Prodotto da Leonardo Di Caprio, che appare bambino in una foto, il documentario racconta la biografia dello scultore di origine polacca Szukalski la cui esistenza venne ri-scoperta all’improvviso negli anni ‘70. La storia è molto americana: Glenn Bray, collezionista, trova in una libreria una stampa di un artista europeo nato il 1893, di cui possedeva già un libro, e grazie alla libraia scopre che il misterioso artista è ancora vivente e abita molto vicino alla sua casa.
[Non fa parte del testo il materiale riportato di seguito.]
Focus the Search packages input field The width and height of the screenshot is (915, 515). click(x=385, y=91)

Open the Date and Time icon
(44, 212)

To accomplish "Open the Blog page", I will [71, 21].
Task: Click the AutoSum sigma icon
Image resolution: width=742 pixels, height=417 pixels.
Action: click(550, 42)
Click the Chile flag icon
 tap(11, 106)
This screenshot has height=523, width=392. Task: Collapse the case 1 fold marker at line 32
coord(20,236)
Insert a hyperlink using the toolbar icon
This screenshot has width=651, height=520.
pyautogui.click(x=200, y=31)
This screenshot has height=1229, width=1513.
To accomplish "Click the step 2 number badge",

Il giovane collezionista coinvolge subito il suo gruppo di amici artisti, tra cui George  Di Caprio, e cominciano a frequentare Stas, il nome dello scultore, intervistandolo e registrando nel tempo  più di duecento ore di video, sulla sua vicenda personale. Nato in Polonia e emigrato a Chicago con la famiglia, torna nuovamente in Europa per frequentare un’accademia d’arte che abbandona presto per ritornare negli USA.  Qui inizia a farsi un nome e diventa, tra le altre cose, amico dello sceneggiatore Ben Hetch che lo aiuta a trovare dei lavori, tra i quali  probabilmente la collaborazione al film “King Kong”. Nel 1936 torna nuovamente in Polonia, dove viene inaugurato un museo a lui dedicato, e auspicando la nascita di un’arte nazionale, fonda un gruppo nazionalista, critico con la società multiculturale polacca dell’epoca, che pubblica la rivista KRAK dai toni aggressivi e su cui trovano spazio affermazioni antisemite.   Molte di queste cose gli amici californiani le hanno scoperte mentre stavano girando il documentario e lo stesso George Di Caprio parla di inganno e afferma che se avesse saputo queste cose negli anni ’70, sarebbe stato meglio, testualmente, “stargli alla larga”. Quando la Germania invase la Polonia, tutte le opere di Zsukalski andarono perse o furono distrutte.  Ritornato in America, senza opere e senza niente, si tuffò nello zermatismo, un progetto di riscrittura dell’intera storia dell’umanità che poneva l’isola di Pasqua come il punto di origine di tutte le culture del mondo.

Il film intervalla alle immagini di repertorio e alle interviste, le riprese di alcune sculture che i suoi amici ed estimatori hanno fatto realizzare dopo la sua morte, perché nel frattempo lo scultore polacco non aveva i mezzi per produrre le sue opere.  Nonostante ore e ore di filmati e di interviste che gli amici di Szukalski hanno raccolto nel corso degli anni e dalla sua morte, avvenuta nel 1987, ad oggi rimane la domanda: chi era davvero Szukalski? L’anziano che si commuove quando ripensa alla crudeltà della guerra o la persona capace di dire “Mi metto Rodin in una tasca e Michelangelo in un’altra” e aggiungere “L’arte non può essere moderata, l’arte deve essere esagerata”?. Come conciliare i giudizi di Ernst Fuchs che parla di ‘erotismo spirituale’ delle sue opere con i racconti del fumettista  Jim Woodring, che riferisce le parole di Szukalski capace di paragonare le opere di Picasso e Matisse a degli escrementi? Nemmeno un documentario, seppur ben scritto, con molte interviste e basato su intense ricerche, può svelare la poliedrica personalità di una persona che probabilmente non vedeva l’ora di dimenticare una parte travagliata della sua esistenza. Delle sue opere è rimasto ben poco, un colmo per uno scultore che riteneva sé stesso ‘lo scultore più noto in America’ e che “non si poteva descrivere con altra parola se non genio“  a suo dire.